Mineralocorticoid receptor (MR) activation by aldosterone may regulate vascular function in health or contribute to vascular dysfunction in cardiovascular disease. Whether the effects are beneficial or detrimental to vascular function appear to be dependent on the integrity of the vascular endothelium and whether the responses are short-term or chronic. Acute modulation of MR activation has resulted in conflicting outcomes on vascular function in young healthy adults. Little is known about the vascular role of aldosterone and MR activation in healthy human aging. The primary objective of this study was to examine whether acute inhibition of MR by the selective antagonist eplerenone, influences vascular function in healthy older adults.
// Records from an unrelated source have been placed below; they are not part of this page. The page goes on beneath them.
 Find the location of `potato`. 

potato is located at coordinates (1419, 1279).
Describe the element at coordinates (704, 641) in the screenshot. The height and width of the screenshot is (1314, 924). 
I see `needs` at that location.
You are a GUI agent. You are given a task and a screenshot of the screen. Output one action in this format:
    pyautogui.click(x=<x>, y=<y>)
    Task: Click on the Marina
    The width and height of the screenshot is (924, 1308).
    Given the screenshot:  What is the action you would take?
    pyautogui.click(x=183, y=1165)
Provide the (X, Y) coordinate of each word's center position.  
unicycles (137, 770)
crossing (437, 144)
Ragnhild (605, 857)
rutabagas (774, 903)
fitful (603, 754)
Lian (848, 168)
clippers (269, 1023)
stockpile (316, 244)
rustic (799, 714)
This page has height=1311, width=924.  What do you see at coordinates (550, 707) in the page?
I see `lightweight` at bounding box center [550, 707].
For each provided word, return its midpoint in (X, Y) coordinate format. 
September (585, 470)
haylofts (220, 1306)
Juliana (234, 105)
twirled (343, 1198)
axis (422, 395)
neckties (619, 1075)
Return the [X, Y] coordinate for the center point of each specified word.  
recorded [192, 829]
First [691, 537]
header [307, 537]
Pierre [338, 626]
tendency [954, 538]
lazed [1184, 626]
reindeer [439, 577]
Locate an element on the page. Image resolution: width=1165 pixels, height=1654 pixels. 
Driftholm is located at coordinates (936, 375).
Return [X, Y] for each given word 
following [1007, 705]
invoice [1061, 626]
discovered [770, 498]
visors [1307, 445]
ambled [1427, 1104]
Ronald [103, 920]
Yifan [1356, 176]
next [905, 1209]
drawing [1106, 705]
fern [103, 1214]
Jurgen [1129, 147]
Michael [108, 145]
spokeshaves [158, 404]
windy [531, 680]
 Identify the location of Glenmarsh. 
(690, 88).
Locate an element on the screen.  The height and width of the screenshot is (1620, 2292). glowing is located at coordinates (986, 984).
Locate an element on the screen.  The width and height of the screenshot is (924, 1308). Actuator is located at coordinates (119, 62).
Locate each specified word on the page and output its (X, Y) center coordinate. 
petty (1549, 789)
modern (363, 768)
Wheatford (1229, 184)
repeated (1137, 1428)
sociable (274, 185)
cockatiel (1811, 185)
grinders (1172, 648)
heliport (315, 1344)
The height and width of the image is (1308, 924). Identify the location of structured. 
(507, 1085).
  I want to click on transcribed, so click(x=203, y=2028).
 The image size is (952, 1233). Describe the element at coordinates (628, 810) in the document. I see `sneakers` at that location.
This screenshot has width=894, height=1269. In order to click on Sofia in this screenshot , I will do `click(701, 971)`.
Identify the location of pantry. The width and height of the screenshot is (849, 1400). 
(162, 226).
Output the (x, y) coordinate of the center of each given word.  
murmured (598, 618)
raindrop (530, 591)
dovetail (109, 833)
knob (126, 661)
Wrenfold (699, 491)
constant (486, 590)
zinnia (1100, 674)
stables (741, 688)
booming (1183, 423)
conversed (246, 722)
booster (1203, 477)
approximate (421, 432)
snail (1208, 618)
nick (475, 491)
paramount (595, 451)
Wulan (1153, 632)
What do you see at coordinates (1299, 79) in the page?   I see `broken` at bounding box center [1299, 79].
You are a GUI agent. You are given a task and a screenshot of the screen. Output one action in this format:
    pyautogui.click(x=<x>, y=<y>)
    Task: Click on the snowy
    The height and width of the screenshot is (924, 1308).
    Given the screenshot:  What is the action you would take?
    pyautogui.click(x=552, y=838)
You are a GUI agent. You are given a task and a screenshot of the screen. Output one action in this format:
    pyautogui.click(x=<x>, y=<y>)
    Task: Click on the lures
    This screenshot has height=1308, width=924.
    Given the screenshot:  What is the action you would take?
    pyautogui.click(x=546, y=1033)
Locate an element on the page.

We performed a randomized, double-blind, placebo-controlled crossover study in 22 adults (61±1 years; mean±SE, 53-79 years) who were free from overt clinical cardiovascular disease. We measured brachial artery flow-mediated endothelium-dependent dilation and endothelium-independent dilation to sublingual nitroglycerin (0.4 mg) following eplerenone (100 mg/dose, 2 doses, 24h between doses) or placebo. In response to acute MR antagonism, flow-mediated dilation decreased by 19% (from 6.9±0.5 to 5.6±0.6%, P=0.02; placebo vs. eplerenone). Endothelial nitric oxide synthase (eNOS) activity also decreased following MR antagonism based on the ratio of phosphorylated eNOS(Ser1177) to total eNOS (1.53±0.08 vs. 1.29±0.06, P=0.02). Nitroglycerin-induced dilation and blood pressure were unaffected (nitroglycerin-induced dilation: 21.9±1.9 vs. 21.0±1.5%, P=0.5 and systolic/diastolic blood pressure: 135/77±4/2 vs. 134/77±4/2 mmHg, P≥0.6). In conclusion, acute MR antagonism impairs vascular endothelial function in healthy older adults without influencing vascular smooth muscle responsiveness to exogenous nitric oxide or blood pressure.